There are additional options for including the method arguments (IncludeArguments) and method return value (IncludeReturnValue). With both options enabled, the resulting log looks as follows in the SmartInspect Console (SmartInspect’s viewer application). Note how the automatic enter/exit messages are mixed with the manual log messages:

The SiTrace sample log shown in the SmartInspect Console
The SiTrace sample log shown in the SmartInspect Console

Logging exceptions

Another typical use-case for logging is recording all occurring exceptions and this is usually done by adding log calls to your exception handlers. Adding log statements to all your exception handlers can get tedious and error-prone though (e.g., you could forget to rethrow the exception after logging it), so we’ve added an aspect to automate this task for you. To use it, just add the SiException attribute to your code:

[sourcecode language=”csharp”]
using System;
using Gurock.SmartInspect;
using Gurock.SmartInspect.PostSharp;

[assembly: SiException(SessionName="Main")]

static void Hello(string name)
{
SiAuto.Main.LogMessage("Hello, {0}.", name);
throw new Exception("This is a test exception");
}


[/sourcecode]

Note how the exception is now automatically included in the resulting log (within the expected method context):

The SiException sample log shown in the SmartInspect Console
The SiException sample log shown in the SmartInspect Console

Watching field values

Arguably the most advanced aspect in this library is the SiField attribute. This attribute lets you automatically record any changes to values of object or class fields. The aspect gets notified whenever the value of a field changes and then logs the name of the field along with its old and new value. You can configure whether the aspect should send the name and values as normal log messages or as SmartInspect watches (for showing the latest values of a variable in the watches toolbox or for displaying its history as a chart in the watches graph). By default, both watches and normal messages are logged.

Let’s have a look at the following example which demonstrates SiField in practice. Note how we use SiField as an attribute for the entire assembly again. We could also limit it to individual classes or fields, either by writing the attribute above the classes/fields we want to inspect or by specifying filters/attribute targets for the global attribute.

[sourcecode language=”csharp”]
using System;
using Gurock.SmartInspect;
using Gurock.SmartInspect.PostSharp;

[assembly: SiField(SessionName = "Main")]
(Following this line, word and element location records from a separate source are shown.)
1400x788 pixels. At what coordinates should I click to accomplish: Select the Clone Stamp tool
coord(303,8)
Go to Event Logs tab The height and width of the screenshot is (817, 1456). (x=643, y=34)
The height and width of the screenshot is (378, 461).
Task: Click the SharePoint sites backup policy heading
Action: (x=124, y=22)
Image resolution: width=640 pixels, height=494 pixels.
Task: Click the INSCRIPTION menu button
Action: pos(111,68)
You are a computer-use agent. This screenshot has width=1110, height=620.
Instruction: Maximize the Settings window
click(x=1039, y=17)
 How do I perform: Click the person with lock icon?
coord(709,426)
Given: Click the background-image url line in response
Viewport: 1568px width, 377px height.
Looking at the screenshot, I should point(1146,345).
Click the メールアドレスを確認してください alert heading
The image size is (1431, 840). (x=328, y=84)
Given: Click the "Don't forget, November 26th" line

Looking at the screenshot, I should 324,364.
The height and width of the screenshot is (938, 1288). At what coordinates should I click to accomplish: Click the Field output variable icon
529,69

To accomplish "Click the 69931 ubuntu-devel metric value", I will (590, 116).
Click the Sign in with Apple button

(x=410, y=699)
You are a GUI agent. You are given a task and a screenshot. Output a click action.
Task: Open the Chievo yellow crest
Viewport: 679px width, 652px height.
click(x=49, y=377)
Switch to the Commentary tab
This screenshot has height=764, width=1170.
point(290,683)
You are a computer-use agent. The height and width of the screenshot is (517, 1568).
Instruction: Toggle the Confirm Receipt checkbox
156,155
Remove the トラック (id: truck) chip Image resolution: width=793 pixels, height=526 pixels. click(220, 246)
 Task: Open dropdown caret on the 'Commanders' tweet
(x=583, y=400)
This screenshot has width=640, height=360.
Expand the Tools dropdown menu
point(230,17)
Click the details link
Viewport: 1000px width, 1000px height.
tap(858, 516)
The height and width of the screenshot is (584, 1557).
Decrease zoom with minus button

namespace Gurock.SmartInspect.PostSharp.Samples
{
class Program
{
public static int FIELD;

static void Main(string[] args)
{
SiAuto.Si.Enabled = true; // Enable logging
Counting();
}

static void Counting()
{
Random r = new Random();

for (int i = 0; i < 10; i++)
{
FIELD = r.Next(100);
Thread.Sleep(1000);
}
}
}
}
[/sourcecode]

And here’s the generated log in the SmartInspect Console:

The SiField sample log shown in the SmartInspect Console
The SiField sample log shown in the SmartInspect Console

As you can see, every field change is automatically logged and shown in the Console. The watches toolbox in the lower left of the Console displays the latest value of FIELD in addition to the normal log messages in the main view. Also note the watches graph on the right that displays the field’s history as a chart (with its values over time). I believe an upcoming version of PostSharp will also be able to watch properties and we will update our library accordingly when this feature is available.

The nice thing about these aspects is that they can be freely combined as you like. You can mix and match the aspects as needed. If you plan to use our aspects and library, I also recommend taking a look at the PostSharp documentation for more details about aspects, AOP and PostSharp in general as well as how to configure PostSharp for more complex scenarios.